▸ Given task
Please transcribe the lines of the listing from the line with "Image resolution: width=1024" to the line with "pyautogui.click(x=156, y=30)", including both of those lines, and leave the pictures out of your answer.

begin

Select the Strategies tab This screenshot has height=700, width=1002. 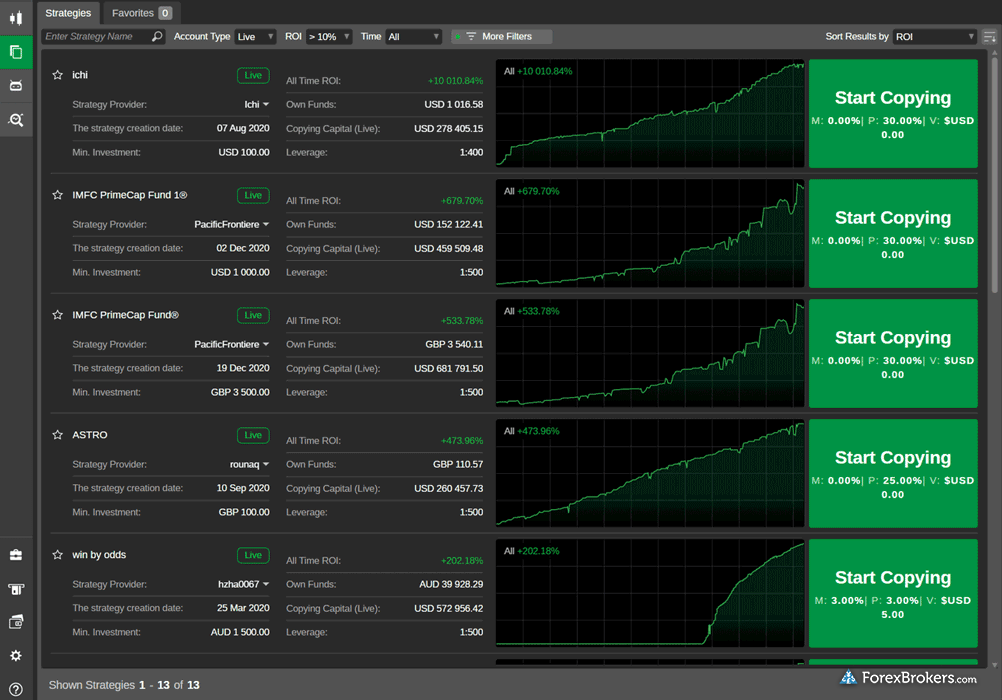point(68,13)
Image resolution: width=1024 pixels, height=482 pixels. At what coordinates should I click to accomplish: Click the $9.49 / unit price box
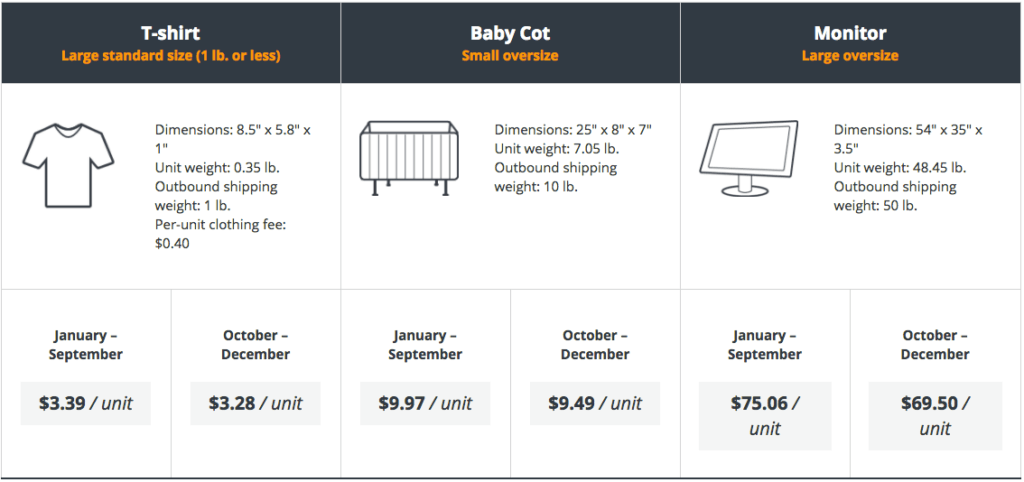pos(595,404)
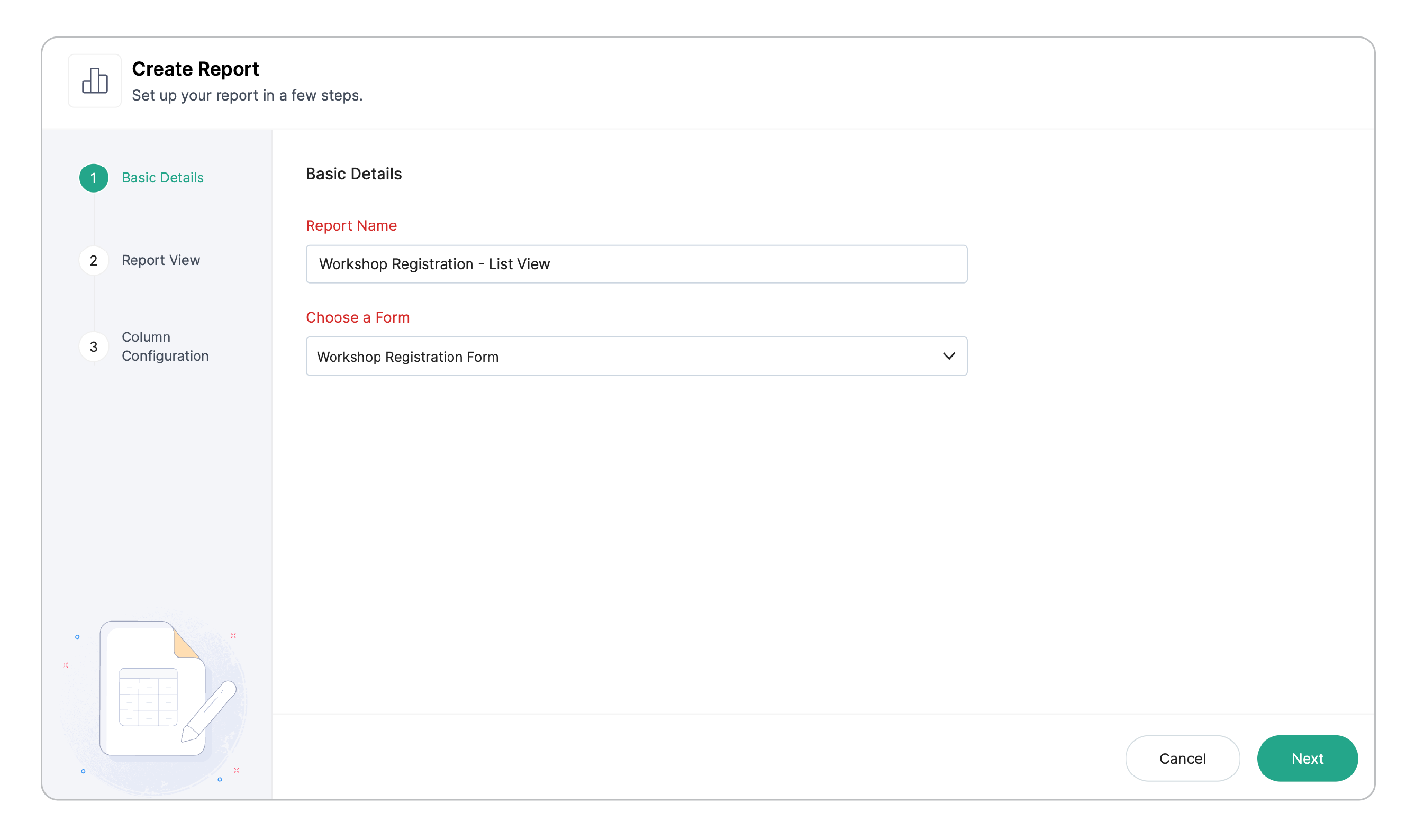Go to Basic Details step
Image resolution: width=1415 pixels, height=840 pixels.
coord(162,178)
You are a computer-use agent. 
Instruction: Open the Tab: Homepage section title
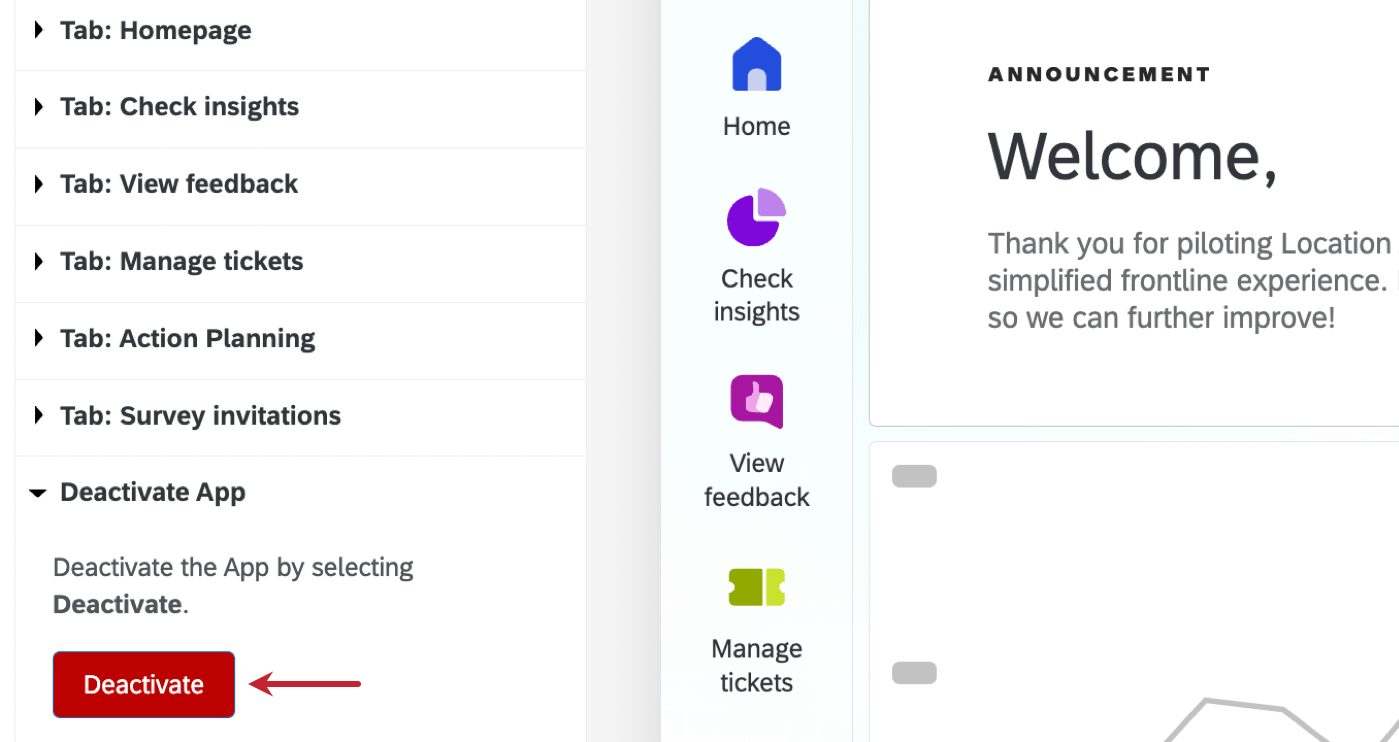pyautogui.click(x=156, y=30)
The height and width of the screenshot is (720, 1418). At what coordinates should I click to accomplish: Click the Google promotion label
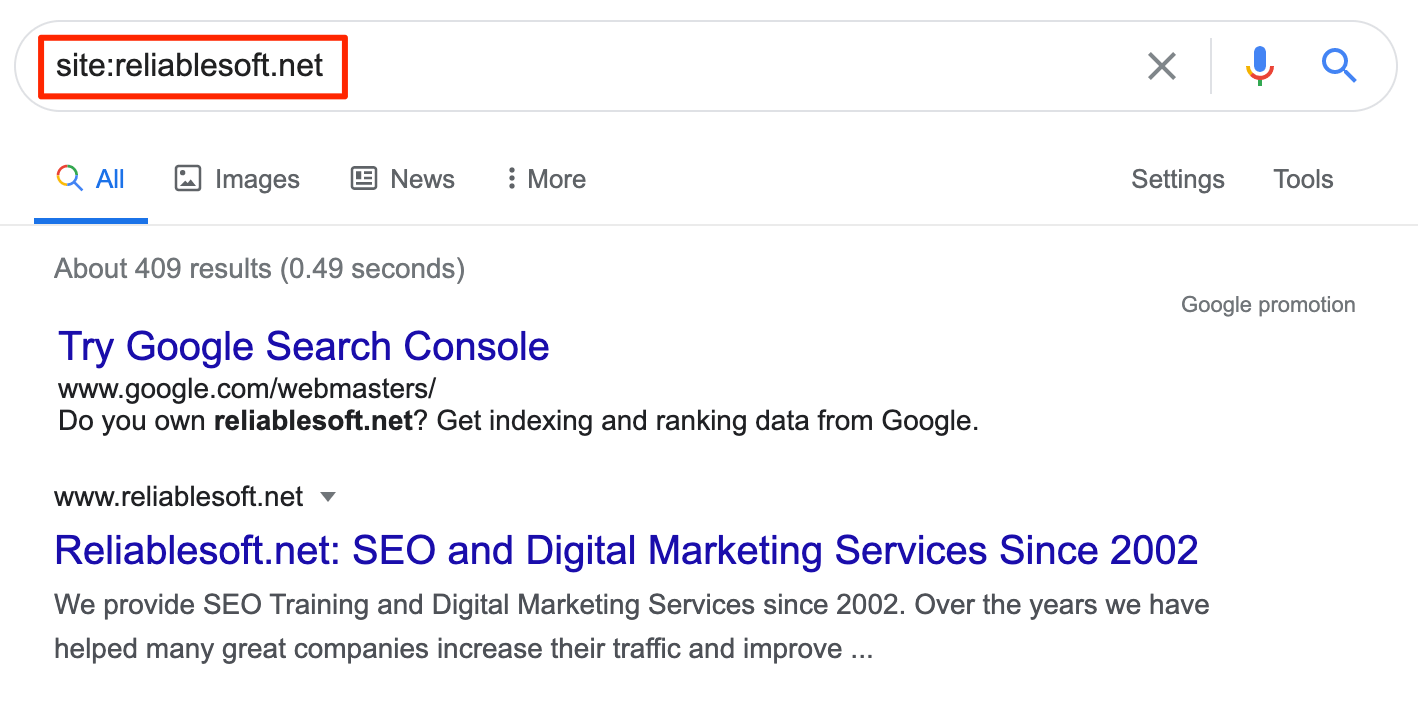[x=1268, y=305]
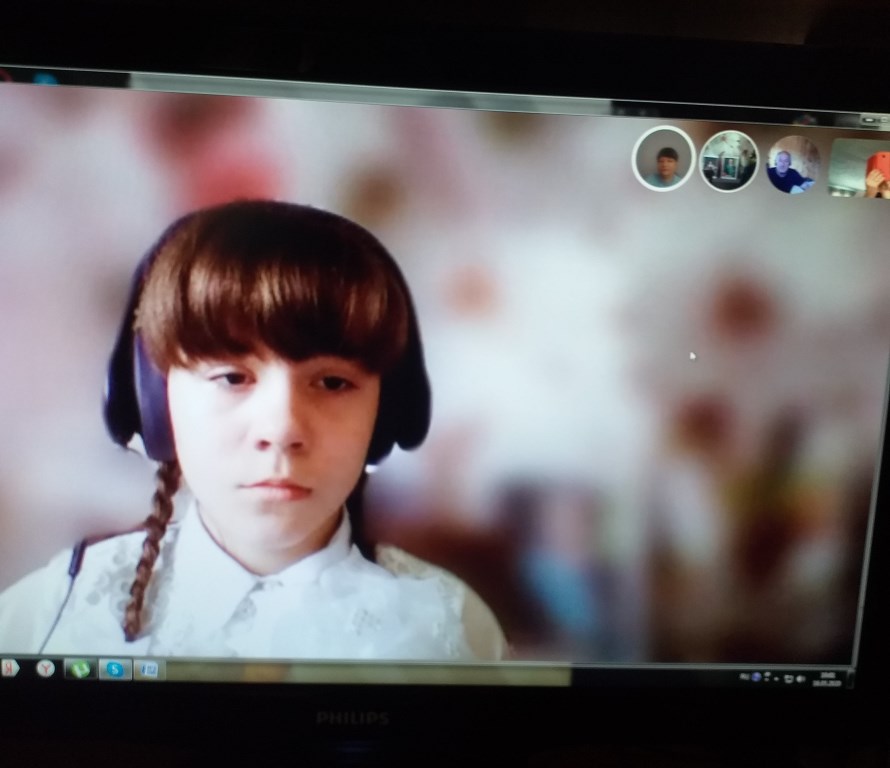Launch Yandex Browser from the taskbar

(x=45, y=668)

end

▸ Exercise response
Image resolution: width=1024 pixels, height=482 pixels. At what coordinates should I click to accomplish: Click the $9.49 / unit price box
pos(595,404)
Go to Basic Details step
Image resolution: width=1415 pixels, height=840 pixels.
coord(162,178)
You are a computer-use agent. 
Instruction: Open the Tab: Homepage section title
pyautogui.click(x=156, y=30)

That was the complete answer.